What you will do →
Reproduce the listing below word for word, beginning with the line that contains "This screenshot has height=579, width=885." and continuing through the line that contains "center [33, 362].". Leave the pictures out of your copy.

*** Source material

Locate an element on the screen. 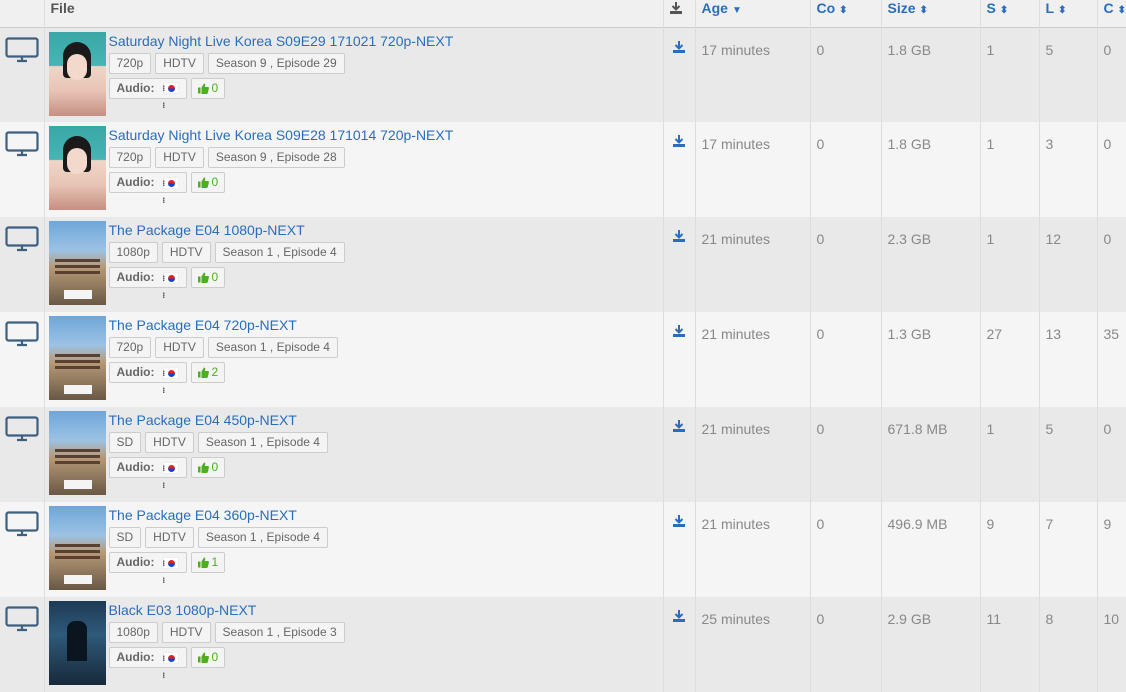  header-co: Co ⬍ is located at coordinates (846, 14).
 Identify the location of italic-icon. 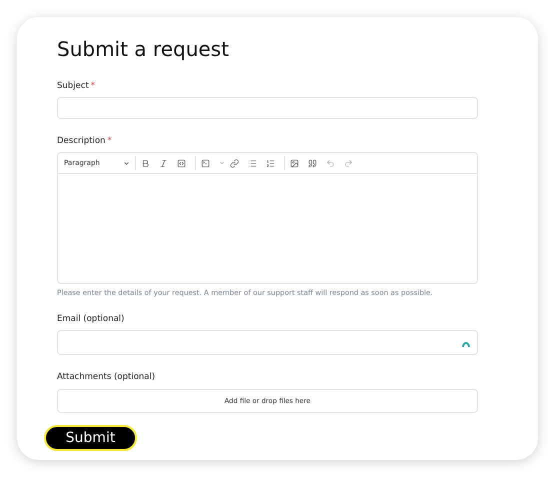
(164, 163).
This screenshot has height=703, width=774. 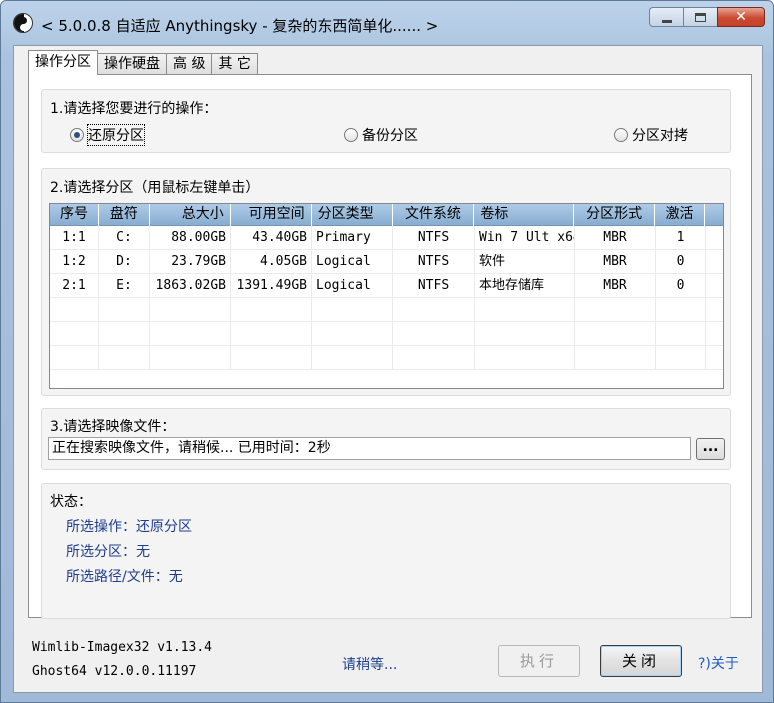 I want to click on table-header: 序号 盘符 总大小 可用空间 分区类型 文件系统 卷标 分区形式 激活, so click(x=386, y=215).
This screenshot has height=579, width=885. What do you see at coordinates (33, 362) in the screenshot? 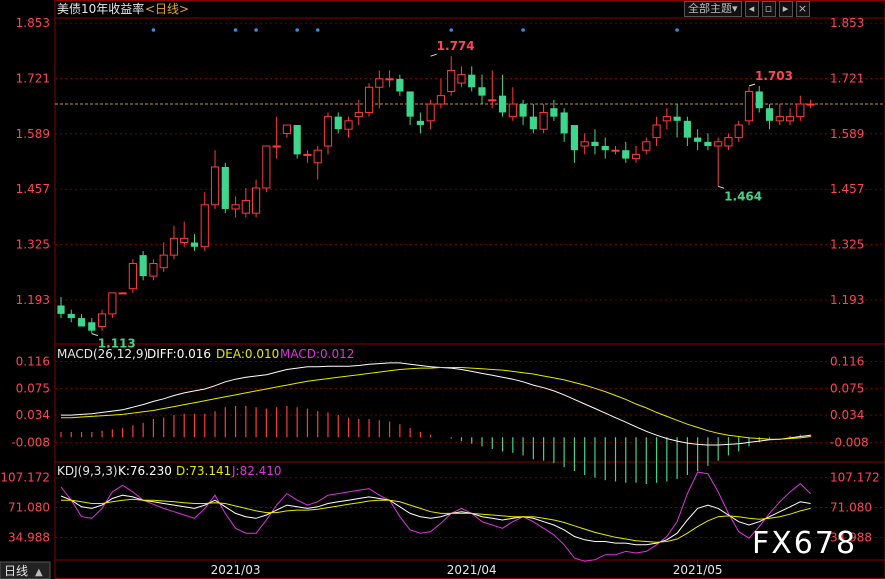
I see `macd-tick-left: 0.116` at bounding box center [33, 362].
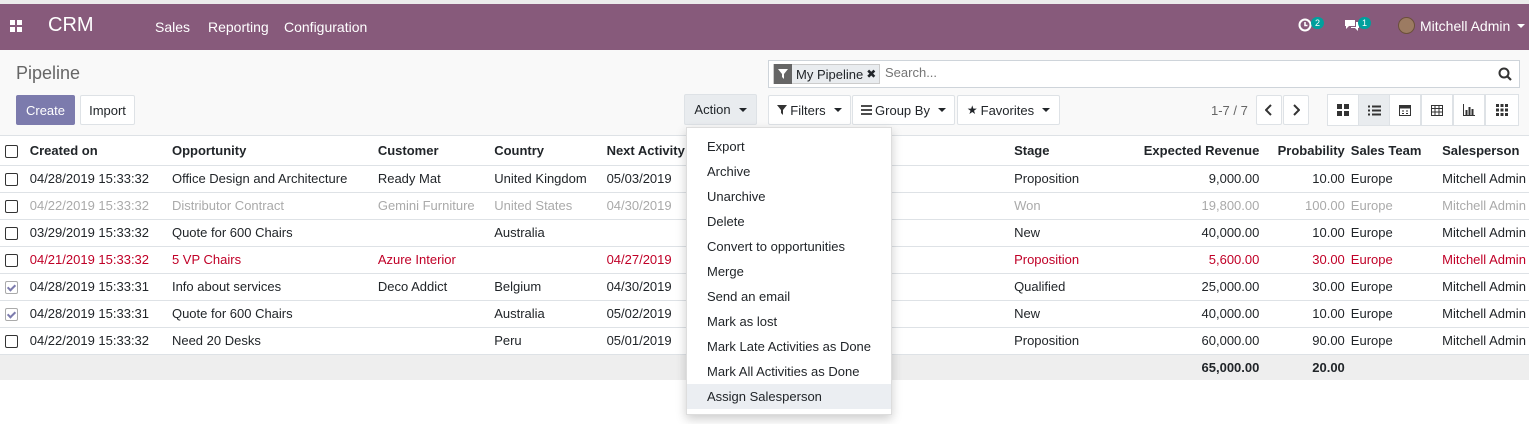 The image size is (1529, 424). Describe the element at coordinates (1178, 341) in the screenshot. I see `expected-revenue-cell: 60,000.00` at that location.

******

Answer to the exercise →
This screenshot has height=579, width=885. What do you see at coordinates (33, 362) in the screenshot? 
I see `macd-tick-left: 0.116` at bounding box center [33, 362].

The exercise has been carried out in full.